Year 100 BC was a year of the pre-Julian Roman calendar. At the time it was known as the Year of the Consulship of Marius and Flaccus (or, less frequently, year 654 Ab urbe condita) and the First Year of Tianhan. The denomination 100 BC for this year has been used since the early medieval period, when the Anno Domini calendar era became the prevalent method in Europe for naming years.

Events 
 By place 
 Roman Republic 
 Consuls: Lucius Valerius Flaccus, Gaius Marius (Marius's sixth consulship).
 Manius Aquillius celebrates an ovation for victories in the Second Servile War.
 Lucius Appuleius Saturninus, a tribune, passes a law to redistribute land to military veterans. The law requires that all senators swear to abide by it. Quintus Caecilus Metellus Numidicus refuses and is exiled. He goes to Rhodes to study philosophy.
 Late summer–autumn: Saturninus stands for tribune again for the following year, and is elected. His associate, the praetor Gaius Servilius Glaucia, attempts to stand for the consulship (illegally, as praetors cannot immediately become consul). A rival candidate, Gaius Memmius, is found murdered by agents of Saturninus and Glaucia, who are declared public enemies by the Senate. The Senate issues the senatus consultum ultimum, and Marius, as consul, defeats his former ally in battle in the Forum. Saturninus and his followers surrender on condition that their lives are spared, but they are stoned to death with roof tiles in the Curia Hostilia by renegade senators.
 The building of the Sanctuary of Fortuna Primigenia, Palestrina, Italy, is begun. The model of it is now kept at the Museo Archeologico Nazionale, Italy (approximate date).

 Asia Minor 
 Tigranes II of Armenia is placed on the Armenian throne by the Parthians in exchange for the cession of "seventy valleys". (approximate date)

■ RECORDS SHOWN ■
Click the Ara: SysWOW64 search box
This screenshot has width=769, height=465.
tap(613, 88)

* * *

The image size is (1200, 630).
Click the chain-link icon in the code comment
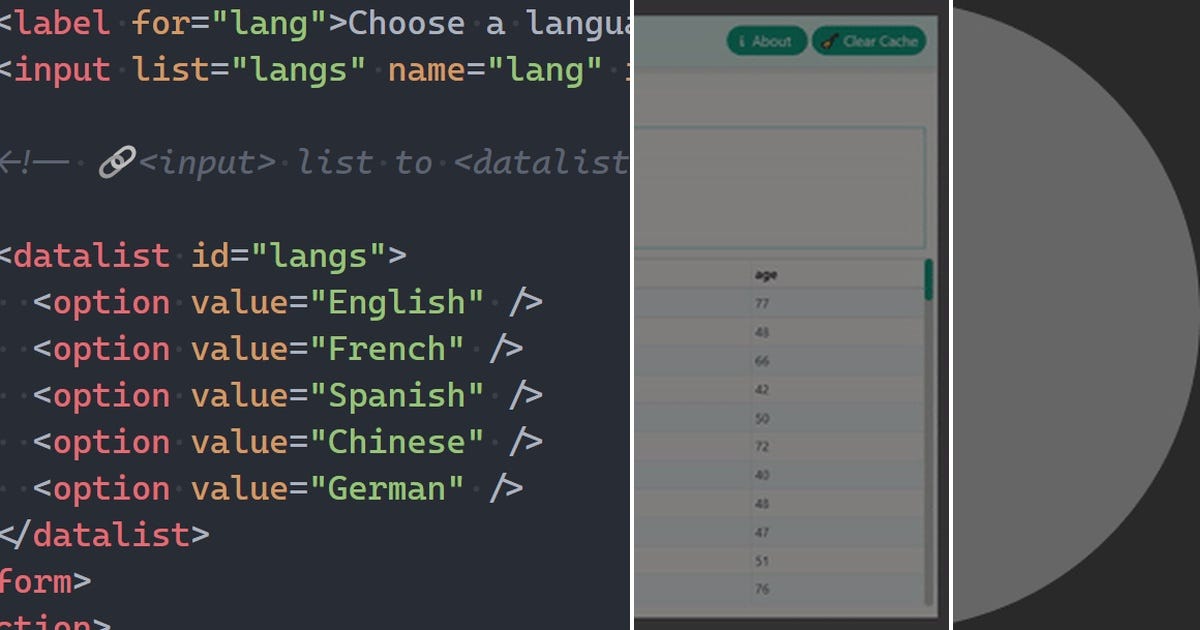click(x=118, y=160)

■ INSTRUCTIONS ■
**1)** Answer these questions from the text on the year 100 BC:
(a) By which Ab urbe condita year was 100 BC less frequently known?
(b) Who celebrated an ovation for victories in the Second Servile War?
(c) Where is the model of the Sanctuary of Fortuna Primigenia now kept?
**2)** Retype everything in the text on the year 100 BC from "Manius Aquillius celebrates" down to "to study philosophy.".
**3)** Extend the text on the year 100 BC, picking up after its final entry.
The items are separate material, distinct from the text on the year 100 BC.

■ ANSWERS GIVEN ■
**1)**
(a) Year 654 Ab urbe condita.
(b) Manius Aquillius.
(c) At the Museo Archeologico Nazionale, Italy.

**2)**
Manius Aquillius celebrates an ovation for victories in the Second Servile War.
 Lucius Appuleius Saturninus, a tribune, passes a law to redistribute land to military veterans. The law requires that all senators swear to abide by it. Quintus Caecilus Metellus Numidicus refuses and is exiled. He goes to Rhodes to study philosophy.

**3)**
 Judea 
 The deuterocanonical books of 1 and 2 Maccabees are written.

 India 
 Gandhara and Punjab are ruled by the Indo-Greek king Demetrius III Aniketos.

 China 
 War of the Heavenly Horses: The Han expedition under Li Guangli returns victorious to China. He is followed by dynastic representatives sent by various Central Asian kings, so that they may pay tribute to Emperor Wu of Han. Emperor Wu keeps these representatives as hostages and sends soldiers to build pavilions and reclaim wasteland along the route to the west to provide food and shelter for Han envoys.
 Han-Xiongnu War: The Han general Zhao Ponu escapes Xiongnu custody and returns to China.

 America 
 Mural room in the Maya pyramid at San Bartolo, Guatemala, painted.
 Olmec III period ends in Southeastern Mexico.

Births 
 Julius Caesar, Roman general and politician (d. 44 BC)
 Titus Labienus, Caesar's chief lieutenant in the conquest of Gaul (d. 45 BC)

Deaths 
 Cornelia, mother of Tiberius Gracchus (b. c. 190 BC)
 Gaius Memmius, Roman politician
 Gaius Servilius Glaucia, Roman politician
 Lucius Appuleius Saturninus, Roman politician
 Salvius Tryphon, Rebel slave
 Theodosius of Bithynia, Greek astronomer and mathematician (b. c. 169 BC)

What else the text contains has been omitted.